Литмир - Электронная Библиотека

При японцах мы, русские, в подземную крепость попасть не могли. Приблизиться нельзя – запретные зоны. Выходить из Хайлара разрешалось в строго определённых местах. Кладбище не можешь посетить, для захоронений отвели место далеко за городом. Квантунская миллионная армия собиралась до Урала захватить Советский Союз. Японцы в подпитии, не стесняясь, говорили нам: «Русские всё равно не справляются, а у нас земли не хватает». А потом собирались дальше пойти на запад, намереваясь прибрать к своим рукам как можно больше чужого, «собрать восемь углов мира под одной крышей», само собой – японской. Тем не менее строили в Маньчжурии вот такие оборонительные укрепрайоны.

Брат Женька с друзьями после ухода японцев спустился в одно подземелье трофеями разжиться и заблудились они… Указатели в виде иероглифов, и ходы-ходы, вверх-вниз, в стороны – не разбери-поймёшь, куда идти… Вонь невыносимая, то тут, то там трупы. Целыми подразделениями японцы харакири делали. Офицеры и солдаты, сидя на кроватях, резали себя… В самом Хайларе такое тоже случалось: японец сначала свою семью вырежет, а потом – себе харакири… Народ страшно кровожадный. Даже к себе.

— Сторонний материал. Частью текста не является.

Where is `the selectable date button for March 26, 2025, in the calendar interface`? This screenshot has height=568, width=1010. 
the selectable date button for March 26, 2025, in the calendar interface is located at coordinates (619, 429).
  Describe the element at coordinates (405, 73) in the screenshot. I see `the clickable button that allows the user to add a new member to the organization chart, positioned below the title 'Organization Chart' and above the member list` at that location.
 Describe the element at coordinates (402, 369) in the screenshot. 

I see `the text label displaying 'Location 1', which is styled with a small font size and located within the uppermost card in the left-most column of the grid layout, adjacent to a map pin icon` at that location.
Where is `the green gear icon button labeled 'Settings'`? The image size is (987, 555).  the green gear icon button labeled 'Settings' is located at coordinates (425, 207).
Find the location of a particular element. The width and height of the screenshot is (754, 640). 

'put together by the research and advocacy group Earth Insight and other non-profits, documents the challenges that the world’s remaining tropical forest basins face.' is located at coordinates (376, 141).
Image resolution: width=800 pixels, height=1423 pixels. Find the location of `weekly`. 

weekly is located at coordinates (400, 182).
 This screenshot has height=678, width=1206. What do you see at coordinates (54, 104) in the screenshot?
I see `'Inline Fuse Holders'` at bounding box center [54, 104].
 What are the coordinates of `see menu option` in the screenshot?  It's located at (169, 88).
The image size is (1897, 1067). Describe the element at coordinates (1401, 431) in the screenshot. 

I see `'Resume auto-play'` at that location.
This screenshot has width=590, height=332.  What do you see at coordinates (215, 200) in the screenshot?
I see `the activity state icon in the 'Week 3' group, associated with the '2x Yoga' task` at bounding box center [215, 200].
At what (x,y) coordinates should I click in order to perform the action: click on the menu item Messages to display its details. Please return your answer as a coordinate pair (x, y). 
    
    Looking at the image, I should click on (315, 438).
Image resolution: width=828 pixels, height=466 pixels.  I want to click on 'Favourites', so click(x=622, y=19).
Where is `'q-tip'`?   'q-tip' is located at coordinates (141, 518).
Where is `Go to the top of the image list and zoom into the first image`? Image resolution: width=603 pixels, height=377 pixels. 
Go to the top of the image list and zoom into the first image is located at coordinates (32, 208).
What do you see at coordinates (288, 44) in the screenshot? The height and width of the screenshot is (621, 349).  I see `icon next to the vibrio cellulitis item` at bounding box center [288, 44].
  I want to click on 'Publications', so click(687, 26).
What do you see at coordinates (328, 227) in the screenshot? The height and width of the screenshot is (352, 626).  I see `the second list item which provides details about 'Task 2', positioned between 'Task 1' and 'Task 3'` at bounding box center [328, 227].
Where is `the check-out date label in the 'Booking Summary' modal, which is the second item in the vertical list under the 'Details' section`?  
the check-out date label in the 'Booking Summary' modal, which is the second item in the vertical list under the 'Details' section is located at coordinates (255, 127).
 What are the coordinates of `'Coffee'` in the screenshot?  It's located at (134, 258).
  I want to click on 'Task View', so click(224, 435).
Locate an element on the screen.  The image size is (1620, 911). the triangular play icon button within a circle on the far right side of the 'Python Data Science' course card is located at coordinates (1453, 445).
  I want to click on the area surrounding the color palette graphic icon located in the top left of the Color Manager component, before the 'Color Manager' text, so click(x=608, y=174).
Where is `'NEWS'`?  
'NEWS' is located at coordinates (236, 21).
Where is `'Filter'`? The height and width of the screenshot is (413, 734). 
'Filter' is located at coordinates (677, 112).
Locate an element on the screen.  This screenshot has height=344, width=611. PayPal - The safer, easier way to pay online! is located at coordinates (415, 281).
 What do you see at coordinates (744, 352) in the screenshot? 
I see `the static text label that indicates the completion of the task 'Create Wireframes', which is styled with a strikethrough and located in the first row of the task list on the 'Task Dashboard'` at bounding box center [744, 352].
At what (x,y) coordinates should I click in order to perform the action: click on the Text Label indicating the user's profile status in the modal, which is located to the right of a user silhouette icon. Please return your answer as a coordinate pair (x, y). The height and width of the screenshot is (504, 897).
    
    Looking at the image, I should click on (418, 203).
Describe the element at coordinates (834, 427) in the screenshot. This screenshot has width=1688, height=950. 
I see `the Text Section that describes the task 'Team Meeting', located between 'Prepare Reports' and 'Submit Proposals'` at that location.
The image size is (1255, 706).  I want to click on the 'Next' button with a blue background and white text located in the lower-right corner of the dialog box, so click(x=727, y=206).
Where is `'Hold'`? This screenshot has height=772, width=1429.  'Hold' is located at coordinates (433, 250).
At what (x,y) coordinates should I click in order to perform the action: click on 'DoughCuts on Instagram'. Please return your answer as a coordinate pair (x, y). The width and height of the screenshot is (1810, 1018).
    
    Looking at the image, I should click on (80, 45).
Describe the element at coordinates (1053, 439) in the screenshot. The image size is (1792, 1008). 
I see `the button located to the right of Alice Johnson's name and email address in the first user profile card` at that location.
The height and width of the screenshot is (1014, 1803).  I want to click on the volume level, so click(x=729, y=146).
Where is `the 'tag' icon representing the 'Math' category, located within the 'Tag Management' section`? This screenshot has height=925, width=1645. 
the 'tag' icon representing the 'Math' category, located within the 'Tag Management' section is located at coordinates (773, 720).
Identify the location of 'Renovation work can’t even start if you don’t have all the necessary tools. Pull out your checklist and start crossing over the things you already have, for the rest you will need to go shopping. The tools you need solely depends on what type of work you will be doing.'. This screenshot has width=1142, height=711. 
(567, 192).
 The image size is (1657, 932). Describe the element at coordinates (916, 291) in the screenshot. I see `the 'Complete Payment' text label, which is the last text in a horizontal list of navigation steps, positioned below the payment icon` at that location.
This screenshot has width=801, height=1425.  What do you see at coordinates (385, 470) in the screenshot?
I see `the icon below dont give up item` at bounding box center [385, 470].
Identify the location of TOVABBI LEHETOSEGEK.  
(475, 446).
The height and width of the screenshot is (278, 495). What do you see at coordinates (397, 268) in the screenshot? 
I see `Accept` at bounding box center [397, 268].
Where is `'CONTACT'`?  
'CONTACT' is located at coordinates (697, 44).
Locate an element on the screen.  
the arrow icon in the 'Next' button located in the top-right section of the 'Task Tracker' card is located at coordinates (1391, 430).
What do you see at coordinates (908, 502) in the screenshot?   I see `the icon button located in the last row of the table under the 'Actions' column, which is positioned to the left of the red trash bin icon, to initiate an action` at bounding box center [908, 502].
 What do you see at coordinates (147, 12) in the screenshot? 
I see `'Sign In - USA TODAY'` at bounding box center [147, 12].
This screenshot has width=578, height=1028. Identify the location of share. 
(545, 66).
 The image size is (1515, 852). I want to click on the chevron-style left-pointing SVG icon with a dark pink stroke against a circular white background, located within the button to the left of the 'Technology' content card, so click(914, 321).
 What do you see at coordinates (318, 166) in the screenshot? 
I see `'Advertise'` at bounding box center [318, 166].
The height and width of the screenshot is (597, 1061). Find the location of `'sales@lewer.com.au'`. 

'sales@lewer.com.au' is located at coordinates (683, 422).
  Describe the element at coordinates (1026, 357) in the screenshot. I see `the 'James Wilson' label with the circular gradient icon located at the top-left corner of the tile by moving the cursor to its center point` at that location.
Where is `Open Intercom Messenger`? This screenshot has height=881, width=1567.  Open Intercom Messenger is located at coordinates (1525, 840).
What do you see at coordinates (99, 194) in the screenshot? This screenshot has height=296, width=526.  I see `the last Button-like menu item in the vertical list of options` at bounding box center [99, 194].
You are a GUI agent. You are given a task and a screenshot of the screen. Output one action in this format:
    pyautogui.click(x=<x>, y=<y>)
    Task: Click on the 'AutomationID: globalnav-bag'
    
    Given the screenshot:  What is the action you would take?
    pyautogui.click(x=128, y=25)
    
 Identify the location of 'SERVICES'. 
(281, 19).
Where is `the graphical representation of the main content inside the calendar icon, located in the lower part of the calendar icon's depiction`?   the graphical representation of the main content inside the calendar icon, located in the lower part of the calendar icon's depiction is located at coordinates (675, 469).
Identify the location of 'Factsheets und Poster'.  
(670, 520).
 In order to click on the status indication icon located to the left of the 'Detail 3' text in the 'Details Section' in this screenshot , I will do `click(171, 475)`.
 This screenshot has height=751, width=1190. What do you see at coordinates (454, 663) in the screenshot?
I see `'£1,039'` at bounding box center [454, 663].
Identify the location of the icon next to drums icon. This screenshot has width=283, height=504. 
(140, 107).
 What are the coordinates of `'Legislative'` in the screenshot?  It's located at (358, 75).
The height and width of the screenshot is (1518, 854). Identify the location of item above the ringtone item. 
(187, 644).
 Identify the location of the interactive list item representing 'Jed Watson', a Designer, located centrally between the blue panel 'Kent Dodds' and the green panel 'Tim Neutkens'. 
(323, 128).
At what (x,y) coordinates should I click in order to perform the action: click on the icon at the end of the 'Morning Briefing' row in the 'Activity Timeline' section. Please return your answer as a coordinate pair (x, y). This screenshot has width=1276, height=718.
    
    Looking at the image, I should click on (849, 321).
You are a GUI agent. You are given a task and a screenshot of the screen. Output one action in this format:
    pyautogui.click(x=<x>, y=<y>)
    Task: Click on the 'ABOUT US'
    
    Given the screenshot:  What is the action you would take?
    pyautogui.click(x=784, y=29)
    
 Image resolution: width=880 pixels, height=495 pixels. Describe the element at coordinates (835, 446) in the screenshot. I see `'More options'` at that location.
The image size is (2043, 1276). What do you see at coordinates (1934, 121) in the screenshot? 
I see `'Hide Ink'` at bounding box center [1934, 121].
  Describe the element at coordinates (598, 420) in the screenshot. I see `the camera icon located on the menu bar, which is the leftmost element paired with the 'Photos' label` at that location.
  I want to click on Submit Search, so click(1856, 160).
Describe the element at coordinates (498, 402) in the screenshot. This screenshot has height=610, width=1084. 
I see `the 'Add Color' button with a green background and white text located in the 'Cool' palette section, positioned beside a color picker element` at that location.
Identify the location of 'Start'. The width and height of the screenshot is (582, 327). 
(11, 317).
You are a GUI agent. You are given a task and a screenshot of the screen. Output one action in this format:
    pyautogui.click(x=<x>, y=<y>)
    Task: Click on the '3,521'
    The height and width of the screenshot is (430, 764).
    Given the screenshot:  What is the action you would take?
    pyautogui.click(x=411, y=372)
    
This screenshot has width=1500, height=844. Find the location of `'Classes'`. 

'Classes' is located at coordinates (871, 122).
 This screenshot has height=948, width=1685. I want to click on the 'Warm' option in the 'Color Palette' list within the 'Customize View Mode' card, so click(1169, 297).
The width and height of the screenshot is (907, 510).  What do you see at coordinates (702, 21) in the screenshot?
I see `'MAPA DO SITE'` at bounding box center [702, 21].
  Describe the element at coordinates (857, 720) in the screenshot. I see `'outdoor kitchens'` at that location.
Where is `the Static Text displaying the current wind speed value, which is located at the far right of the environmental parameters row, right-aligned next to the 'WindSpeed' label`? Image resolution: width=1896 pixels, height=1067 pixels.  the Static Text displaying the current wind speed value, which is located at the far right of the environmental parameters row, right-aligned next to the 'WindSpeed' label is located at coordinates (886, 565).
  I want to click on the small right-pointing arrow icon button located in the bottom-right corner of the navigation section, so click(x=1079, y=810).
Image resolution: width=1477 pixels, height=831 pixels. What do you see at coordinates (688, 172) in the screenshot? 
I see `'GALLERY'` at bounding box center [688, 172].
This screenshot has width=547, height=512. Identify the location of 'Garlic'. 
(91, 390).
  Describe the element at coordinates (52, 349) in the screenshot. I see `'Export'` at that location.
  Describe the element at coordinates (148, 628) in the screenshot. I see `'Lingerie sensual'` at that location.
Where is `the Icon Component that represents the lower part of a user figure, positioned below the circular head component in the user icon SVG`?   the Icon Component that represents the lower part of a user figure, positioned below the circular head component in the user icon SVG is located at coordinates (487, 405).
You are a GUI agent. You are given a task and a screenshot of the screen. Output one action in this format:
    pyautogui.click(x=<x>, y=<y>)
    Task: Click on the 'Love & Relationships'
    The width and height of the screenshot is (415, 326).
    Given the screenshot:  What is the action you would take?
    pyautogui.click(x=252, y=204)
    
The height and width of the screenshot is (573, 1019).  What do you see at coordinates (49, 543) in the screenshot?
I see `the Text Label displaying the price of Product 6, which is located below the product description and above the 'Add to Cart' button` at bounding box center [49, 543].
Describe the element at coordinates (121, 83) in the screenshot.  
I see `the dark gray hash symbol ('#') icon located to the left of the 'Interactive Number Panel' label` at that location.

А уж к другим во много раз хуже немецких гестаповцев. Женька с друзьями почти три дня плутал по лабиринтам, случайно удалось выскочить…

С апреля 1945-го японцы перестали летать над Хайларом. И вдруг самолёт… Высоко зудит. Часов семь утра, пора вставать, слышу, в доме кто-то шебаршит. Папа. Жили мы тогда втроём…

Что уж произошло между родителями? Папа с мамой разошлись. Мама в тридцать седьмом решительно настроилась на Советский Союз. Она какое-то время работала на КВЖД, потом была домохозяйкой, в 1935-м дорогу продали японцам, многие служащие дороги поехали в Советский Союз. И угодили под пресс НКВД.

Брат отца дядя Федя отбыл в Союз ещё раньше, в тридцатом году. Его жена Лариса была ярой коммунисткой, руководителем по партийной части. Могла зайти в квартиру железнодорожника и сбросить иконы. Родилась в Маньчжурии, в Харбине, воспитывалась в период бурного расцвета КВЖД. Никаких революций в глаза не видела. Кто ей мозги засорил? Дядя Федя не хотел уезжать, она настояла. «Вы скоро будете работать за чашку риса!» – клеймила остающихся. Сфотографировались в Хайларе, есть у меня это фото, и уехали к её родителям под Оренбург, в деревню. Там нищета. Лариса коммунистка, а на всякий случай прихватила из Маньчжурии несколько рулонов материала на костюмы и платья. Тряпочных ценностей надолго не хватило.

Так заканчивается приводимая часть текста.